The clinician should be aware of a variety of other less common cutaneous presentations of HPB19 infection, including both petechial and non-petechial eruptions. The most common is the papular-purpuric ‘gloves and socks’ syndrome (PPGSS). This consists of pruritic to painful edema, erythema, and petechiae of the hands and feet with a classic sharp demarcation at the wrist and ankles. This eruption may be seen together with the ‘slapped cheek’ sign. An enanthem may occur with palatal, pharyngeal, labial and lingual erythema, petechiae, and ulcerations. A diffuse papular exanthem, fever, and other non-specific viral symptoms may accompany the eruption. PPGSS is seen more often in the spring and summer and typically occurs in adolescents and young adults. Unlike in erythema infectiosum, patients with PPGSS have been reported to be viremic while the rash is present and are thus contagious. The eruption typically resolves within 1 to 2 weeks with simple supportive measures. More generalized petechial eruptions have been reported either primarily or following classic erythema infectiosum. The acropetechial syndrome involves the perioral skin in addition to the hand and foot involvement classically seen in PPGSS. A petechial eruption in a bathing trunk distribution has also been described. Parvovirus should be suspect with all petechial rashes whose origin is undetermined. Asymmetric periflexural exanthema (unilateral lateral thoracic syndrome) and papular acrodermatitis of childhood (Gianotti–Crosti syndrome) have been described following HPB19 infection. HPB19 is also in the differential diagnosis of the ‘blueberry muffin’ baby. Other possible associations with cutaneous manifestations include erythema nodosum, erythema multiforme, livedo reticularis, vasculitis, Sweet’s syndrome, and Behçets disease.

HPVB19 infection may cause a symmetric arthropathy in many adults, most commonly women, and up to 10% of children. It is similar to rheumatoid arthritis involving the wrists, ankles, knees, metacarpophalangeal and proximal interphalangeal joints.
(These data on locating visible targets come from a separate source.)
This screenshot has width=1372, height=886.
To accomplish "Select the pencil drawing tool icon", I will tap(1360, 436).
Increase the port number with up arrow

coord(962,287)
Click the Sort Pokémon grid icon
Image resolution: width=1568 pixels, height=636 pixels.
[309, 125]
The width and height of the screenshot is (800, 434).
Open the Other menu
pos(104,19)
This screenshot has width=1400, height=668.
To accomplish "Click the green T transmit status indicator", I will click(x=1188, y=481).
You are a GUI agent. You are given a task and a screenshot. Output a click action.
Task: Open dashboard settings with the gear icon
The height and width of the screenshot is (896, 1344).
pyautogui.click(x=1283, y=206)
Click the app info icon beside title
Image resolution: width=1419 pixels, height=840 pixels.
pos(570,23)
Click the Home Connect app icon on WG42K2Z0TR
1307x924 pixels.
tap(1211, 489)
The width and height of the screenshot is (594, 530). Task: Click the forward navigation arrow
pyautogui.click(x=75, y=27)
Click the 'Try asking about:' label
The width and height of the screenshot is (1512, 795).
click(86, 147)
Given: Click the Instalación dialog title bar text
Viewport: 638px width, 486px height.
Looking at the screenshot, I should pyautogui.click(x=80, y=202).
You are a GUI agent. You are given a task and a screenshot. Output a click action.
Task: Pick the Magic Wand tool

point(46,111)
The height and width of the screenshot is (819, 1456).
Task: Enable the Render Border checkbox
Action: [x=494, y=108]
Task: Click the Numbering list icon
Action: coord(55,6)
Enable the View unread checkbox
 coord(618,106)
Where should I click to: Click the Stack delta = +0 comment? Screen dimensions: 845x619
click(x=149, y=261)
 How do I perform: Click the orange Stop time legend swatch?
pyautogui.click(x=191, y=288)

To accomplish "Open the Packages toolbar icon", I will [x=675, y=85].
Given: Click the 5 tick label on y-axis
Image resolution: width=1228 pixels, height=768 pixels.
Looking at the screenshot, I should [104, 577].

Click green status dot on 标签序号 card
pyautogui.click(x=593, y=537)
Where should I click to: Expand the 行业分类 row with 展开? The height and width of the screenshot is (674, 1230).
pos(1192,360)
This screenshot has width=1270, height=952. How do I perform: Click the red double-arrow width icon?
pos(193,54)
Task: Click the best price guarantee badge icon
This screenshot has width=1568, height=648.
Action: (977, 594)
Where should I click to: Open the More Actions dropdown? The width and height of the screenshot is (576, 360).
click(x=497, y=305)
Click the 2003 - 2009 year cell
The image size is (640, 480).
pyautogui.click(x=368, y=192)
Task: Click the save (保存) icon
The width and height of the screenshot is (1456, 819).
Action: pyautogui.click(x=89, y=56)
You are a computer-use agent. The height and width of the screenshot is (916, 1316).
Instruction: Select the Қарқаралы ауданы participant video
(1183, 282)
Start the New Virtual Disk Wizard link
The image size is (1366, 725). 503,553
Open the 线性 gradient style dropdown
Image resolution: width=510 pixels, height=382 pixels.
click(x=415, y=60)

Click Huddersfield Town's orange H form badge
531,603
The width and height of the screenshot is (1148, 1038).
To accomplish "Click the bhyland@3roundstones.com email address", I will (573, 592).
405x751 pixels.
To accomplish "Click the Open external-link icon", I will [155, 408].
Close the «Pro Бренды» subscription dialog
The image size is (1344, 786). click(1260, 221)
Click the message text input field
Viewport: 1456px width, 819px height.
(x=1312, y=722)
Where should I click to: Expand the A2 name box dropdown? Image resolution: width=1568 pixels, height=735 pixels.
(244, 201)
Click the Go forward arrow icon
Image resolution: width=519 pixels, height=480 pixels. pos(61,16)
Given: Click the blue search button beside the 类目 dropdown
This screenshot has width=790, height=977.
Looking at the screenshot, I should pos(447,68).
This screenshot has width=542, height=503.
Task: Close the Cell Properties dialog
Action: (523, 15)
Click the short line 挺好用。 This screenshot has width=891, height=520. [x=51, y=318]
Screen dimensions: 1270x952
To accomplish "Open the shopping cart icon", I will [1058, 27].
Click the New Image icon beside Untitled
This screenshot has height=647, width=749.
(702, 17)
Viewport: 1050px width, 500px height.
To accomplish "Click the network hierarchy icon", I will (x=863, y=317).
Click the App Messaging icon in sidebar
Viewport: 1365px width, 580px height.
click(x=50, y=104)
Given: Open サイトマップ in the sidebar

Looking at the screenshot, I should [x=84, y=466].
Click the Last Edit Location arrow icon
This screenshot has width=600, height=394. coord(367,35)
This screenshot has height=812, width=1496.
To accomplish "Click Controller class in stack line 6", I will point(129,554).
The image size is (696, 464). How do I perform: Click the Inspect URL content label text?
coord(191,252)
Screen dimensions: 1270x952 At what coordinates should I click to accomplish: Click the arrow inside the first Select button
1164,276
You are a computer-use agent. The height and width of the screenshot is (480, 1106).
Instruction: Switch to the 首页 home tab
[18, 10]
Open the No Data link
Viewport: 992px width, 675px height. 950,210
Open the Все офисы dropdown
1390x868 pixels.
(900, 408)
Arthropathy may accompany the cutaneous eruption, but frequently follows it. The arthritis is usually self-limited in both adults and children, requiring only non-steroidal anti-inflammatory drugs (NSAIDs) for symptomatic relief. Occasionally the arthritis may lead a more chronic course and it has been suggested that infection with HPB19 may be a trigger for autoimmune arthritis and connective tissue disease.

HPB19 is extremely tropic for proerythroblasts, granulocytes, and platelets. It binds to globoside on the erythrocyte precursor cell membrane, where it is endocytosed, replicates, and causes cellular apoptosis. In predisposed individuals with either an underlying disorder of hemolysis, decreased erythrocyte production, or active bleeding, HPB19 infection can cause a transient aplastic crisis. This acute anemia may be self-limited and asymptomatic but transfusion may be indicated if severe. In addition to anemia, there may be moderate neutropenia and thrombocytopenia. Potentially fatal marrow necrosis rarely occurs in very young children. Severe cases of transient aplastic crisis not responding to transfusion may require intravenous immune globulin (IVIG) and even bone marrow transplantaion. Chronic HPB19 infection in immunosuppressed patients can result in pure red blood cell aplasia, a form of chronic anemia which results from the inability to create neutralizing antibodies to the virus. This is treated with IVIG, which is often curative. Of interest, parvovirus B19 can contaminate blood products, including bone marrow, and may have the ability to transmit infection through this means. Children who are already anemic due to other causes, such as malaria, malnutrition or parasites, can become profoundly anemic with HPB19 infection.